For some reason, I have never had to re-light the pilot light under  a water heater. But yesterday I was faced with the task . . . because I am the resident patsy here. So I watched YouTube and I, the wonderful AmeliaJake, learned all about the access panel and how to do the little “you have to put this piece back starting with it upside down” maneuver. I lit the pilot light. I did it. And, I did it with only one viewing of the instructional video. I got the access panel back on also.

I went back upstairs where Spikey was broadcasting on her Mercury Radio News station that reports were coming in about alien water heaters landing in New Jersey. Because she had the On Air sign posted, I held up a poster that read:  SPIKEY, YOU ARE GOING TO BE IN HOT WATER and she said, “This just in from a trusted source . . . Never mind. Now back to our regular musical program.”

She then took off her foil hat and put it in the drawer for the next time it is needed . . . and as Spikey says, there will be a next time. You may want to send for her instructional booklet, titled Protecting Your Brain Through the Wonders of  Foil. Several different folding patterns are included. Spikey favors the one that resembles Sherlock Holmes’ hat, but it is just a matter of fashion taste.

HERE IS THE VIKING MODEL:

Mowing

Yesterday I looked at the weather and saw five days of rain staring me in the face, starting today. So, yesterday, I thought, “Yikes” and headed up to Mother’s to mow. The weather conditions had been very good for growing and as I turned the corner, the word derelict passed through my mind. So began about six hours of grass cutting – an activity I am thinking of making a formal ritual with ice coolers and the blessing of the gas cans.

The grass was tall enough it was a little like a harvest.
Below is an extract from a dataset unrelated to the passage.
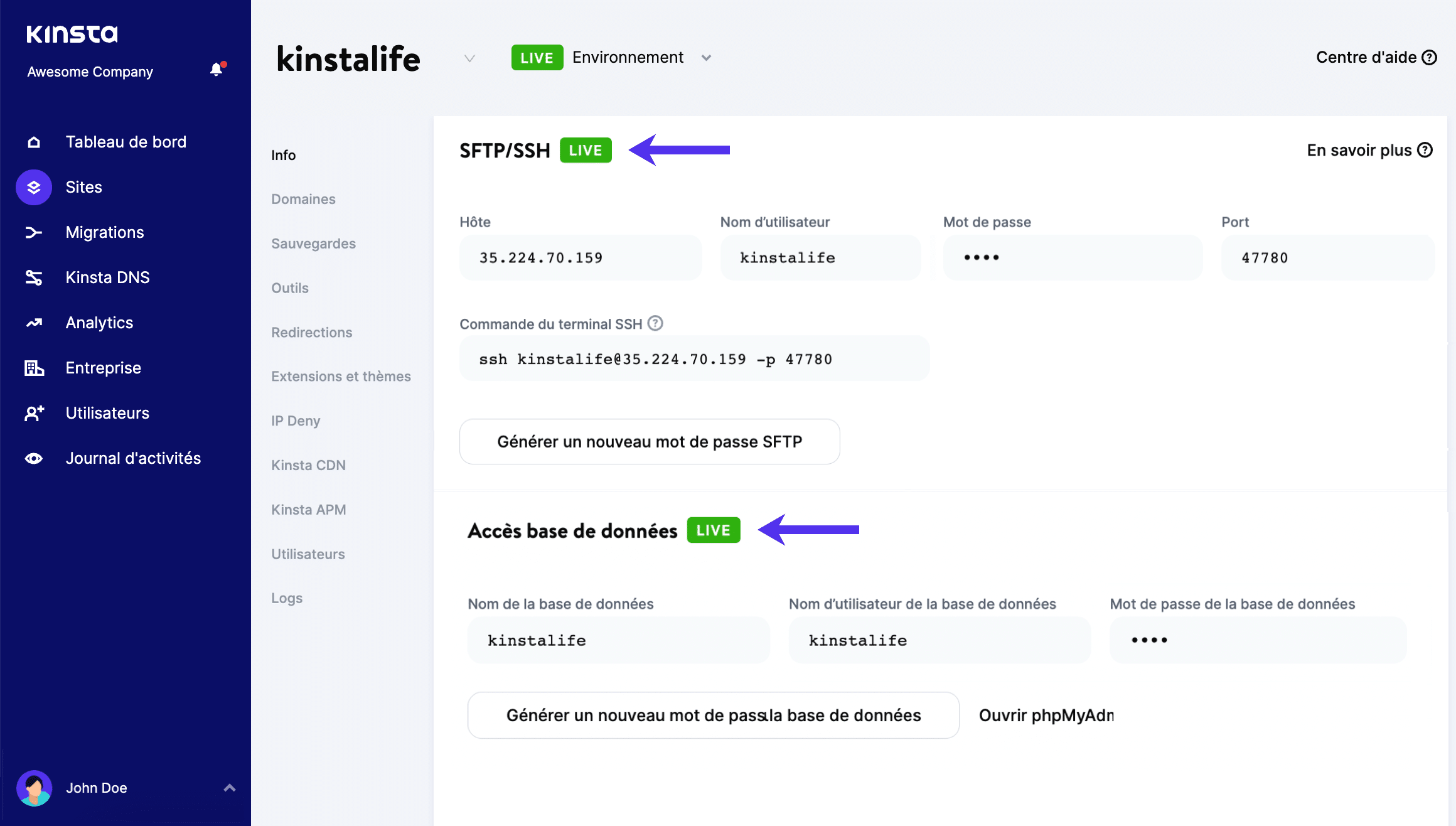Select the Tableau de bord home icon
Viewport: 1456px width, 826px height.
point(34,142)
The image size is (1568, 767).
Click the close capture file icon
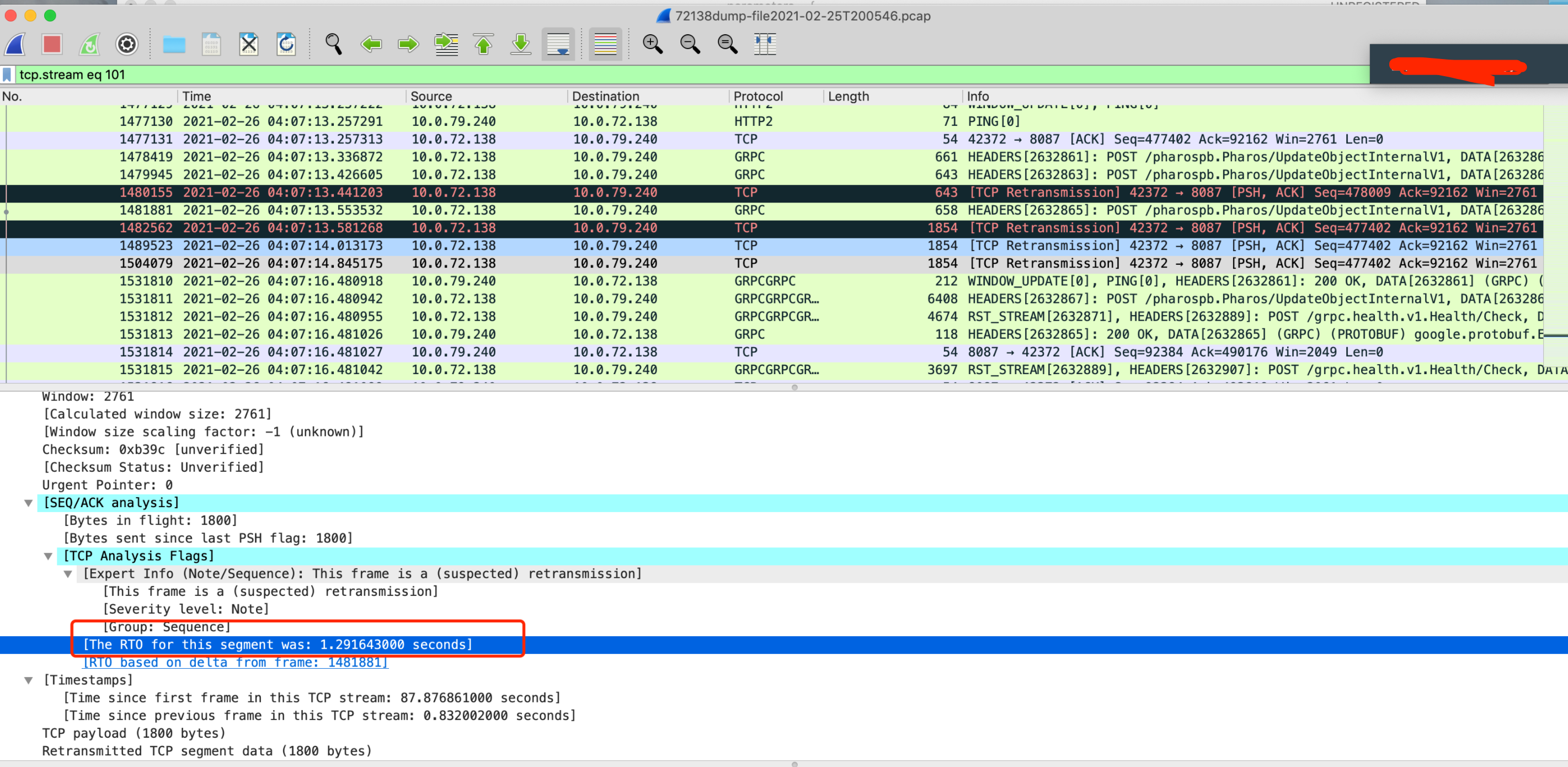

I went back and forth and round in circles . . . and Sydney walked behind me all the way. His feet were green  and I tried to get him to lie on a sleeping back in the shade where he could see me. But no, there he was, plodding behind. I don’t know if he thinks this sheep really needs directing or if his eyesight has failed to the point of needing to be close. We pulled into Wendy’s on the way home and I got him two Double Stackers; I went next door and got an 89 cent 5 layer beefy burrito. We got home at 8:30 pm just as it was getting fully dark. Sydney and I both lay down.

Now, today, which was supposed to be yesterday’s rainy tomorrow, is sunny for now and I am not complaining. I think I am going to go ride my scooter . . . as soon as the aspirin and tylenol kick in.